Domingo, 18 de Diciembre de 2011 11:00

Felipe Misleh de la 14 Compañía del Cuerpo de Bomberos de Santiago. Foto de Kendal Montgomery.
Cuando hay un incendio o un accidente en Santiago, o en cualquier parte de Chile, cada bombero que acude al rescate lo hace voluntariamente. Absolutamente a ninguno, en todo el país, se le paga por arriesgar su vida y salvar la de otros.
¿Por qué lo hacen? ¿Qué es lo que inspira a miles de hombres a dedicar gran parte de su tiempo a ayudar a los demás?
Para muchos, incluyendo a Felipe Misleh de 23 años, el deseo de ser útil para la sociedad y ayudar a otros con sus necesidades viene de adentro.
"El otro día fui a tres llamados y no dormí en toda la noche. Tienes que amar este trabajo y estar seguro de que lo quieres" explica Misleh.
Misleh ha sido voluntario de la Compañía nº14 en el Cuerpo de Bomberos de Santiago hace ya tres años. Actualmente está clasificado en la guardia nocturna, lo cual requiere pasar cada noche en la estación de bomberos.
Sin embargo, ser voluntario para vivir en la estación y a veces ser privado del sueño, no es gratis. Para estudiantes como Misleh, se cobra una cuota mensual de 6.000 CLP (alrededor de $12 USD). No obstante, recibe un desayuno gratis.
Las instalaciones son agradables y bien equipadas para recibir al público, y los hombres son capacitados a través de simulaciones y prácticas dentro de la compañía.
Todas las compañías están reguladas y son parcialmente financiadas por el gobierno, y aunque no todas son exactamente iguales (algunas son más agradables que otras), todas deben cumplir con los requisitos y normas mínimas.
No es extraño ver a un bombero recolectando dinero en los semáforos o recibir una llamada solicitando donaciones. Además si estás en un Ok Market o en un supermercado Tottus, y por ejemplo, tu cuenta es de 1.786 CLP, a menos que tengas el cambio exacto, el cajero siempre te preguntará si quieres rendondearlo a 1.790 CLP y donar 4 CLP a los bomberos. Cada peso ayuda.

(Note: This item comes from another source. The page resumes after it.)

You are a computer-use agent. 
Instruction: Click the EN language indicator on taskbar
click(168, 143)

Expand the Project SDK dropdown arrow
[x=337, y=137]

Y la comunidad, naturalmente dependiendo de estos hombres para su bienestar, es usualmente generosa. La compañia de Misleh en Av. Tobalaba, recibe alrededor de 3 millones de pesos (cerca de $6.000 USD) en donaciones mensuales. Ese dinero también pasa por una regulación: la cabeza del Cuerpo lo designa a las áreas más necesitadas. La 14 Compañía en el Cuerpo de Bomberos de Santiago, adquirió recientemente nuevos cascos y trajes de bomberos.

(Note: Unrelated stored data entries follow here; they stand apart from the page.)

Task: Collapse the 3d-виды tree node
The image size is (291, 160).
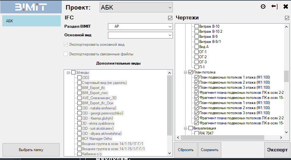Action: [68, 73]
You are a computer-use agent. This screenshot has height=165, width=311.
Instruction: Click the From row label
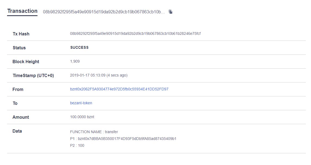18,89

Aunque dentro de dos años más Misleh completará sus estudios de Ingeniería Comercial, no tiene intenciones de dejar la compañía.
"Me gustaría seguir. Aunque eventualmente empezaré una familia y mi carrera y sólo serviré como voluntario regular". Señala.
Nota: Gracias a todos los bomberos que hacen nuestra ciudad más segura. Deberían sentirse orgullosos.